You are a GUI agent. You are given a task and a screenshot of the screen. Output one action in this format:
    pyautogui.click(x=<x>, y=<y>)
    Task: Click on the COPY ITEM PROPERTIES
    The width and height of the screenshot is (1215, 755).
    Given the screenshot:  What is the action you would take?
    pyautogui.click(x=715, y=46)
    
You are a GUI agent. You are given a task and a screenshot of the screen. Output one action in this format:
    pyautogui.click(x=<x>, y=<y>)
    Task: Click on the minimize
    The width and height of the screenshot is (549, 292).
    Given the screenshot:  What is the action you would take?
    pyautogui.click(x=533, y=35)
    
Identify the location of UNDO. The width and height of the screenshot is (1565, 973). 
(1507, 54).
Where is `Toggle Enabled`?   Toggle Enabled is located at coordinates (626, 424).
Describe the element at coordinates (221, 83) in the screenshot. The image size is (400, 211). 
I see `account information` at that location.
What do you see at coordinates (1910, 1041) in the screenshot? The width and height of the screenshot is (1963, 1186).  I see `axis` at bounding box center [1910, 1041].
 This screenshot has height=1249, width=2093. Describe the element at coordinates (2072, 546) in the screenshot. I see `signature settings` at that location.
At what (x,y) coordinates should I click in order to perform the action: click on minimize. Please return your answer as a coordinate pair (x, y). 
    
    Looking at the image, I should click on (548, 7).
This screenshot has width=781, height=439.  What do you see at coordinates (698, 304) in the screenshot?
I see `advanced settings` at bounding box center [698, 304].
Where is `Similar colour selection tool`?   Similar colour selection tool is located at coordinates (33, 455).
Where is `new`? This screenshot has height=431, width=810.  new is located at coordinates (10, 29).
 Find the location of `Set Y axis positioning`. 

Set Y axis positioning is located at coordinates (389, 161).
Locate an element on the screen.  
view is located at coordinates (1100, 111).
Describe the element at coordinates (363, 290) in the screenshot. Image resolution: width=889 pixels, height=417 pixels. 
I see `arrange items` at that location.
━━━━━━━━
__Required task__.
Return verbatim the part of the entries that opens with the line containing "Describe the element at coordinates (221, 83)" and closes with the end of the entries, both ends included.

__Finished exercise__.
Describe the element at coordinates (221, 83) in the screenshot. The image size is (400, 211). 
I see `account information` at that location.
What do you see at coordinates (1910, 1041) in the screenshot? The width and height of the screenshot is (1963, 1186).  I see `axis` at bounding box center [1910, 1041].
 This screenshot has height=1249, width=2093. Describe the element at coordinates (2072, 546) in the screenshot. I see `signature settings` at that location.
At what (x,y) coordinates should I click in order to perform the action: click on minimize. Please return your answer as a coordinate pair (x, y). 
    
    Looking at the image, I should click on (548, 7).
This screenshot has width=781, height=439.  What do you see at coordinates (698, 304) in the screenshot?
I see `advanced settings` at bounding box center [698, 304].
Where is `Similar colour selection tool`?   Similar colour selection tool is located at coordinates (33, 455).
Where is `new`? This screenshot has height=431, width=810.  new is located at coordinates (10, 29).
 Find the location of `Set Y axis positioning`. 

Set Y axis positioning is located at coordinates (389, 161).
Locate an element on the screen.  
view is located at coordinates (1100, 111).
Describe the element at coordinates (363, 290) in the screenshot. Image resolution: width=889 pixels, height=417 pixels. 
I see `arrange items` at that location.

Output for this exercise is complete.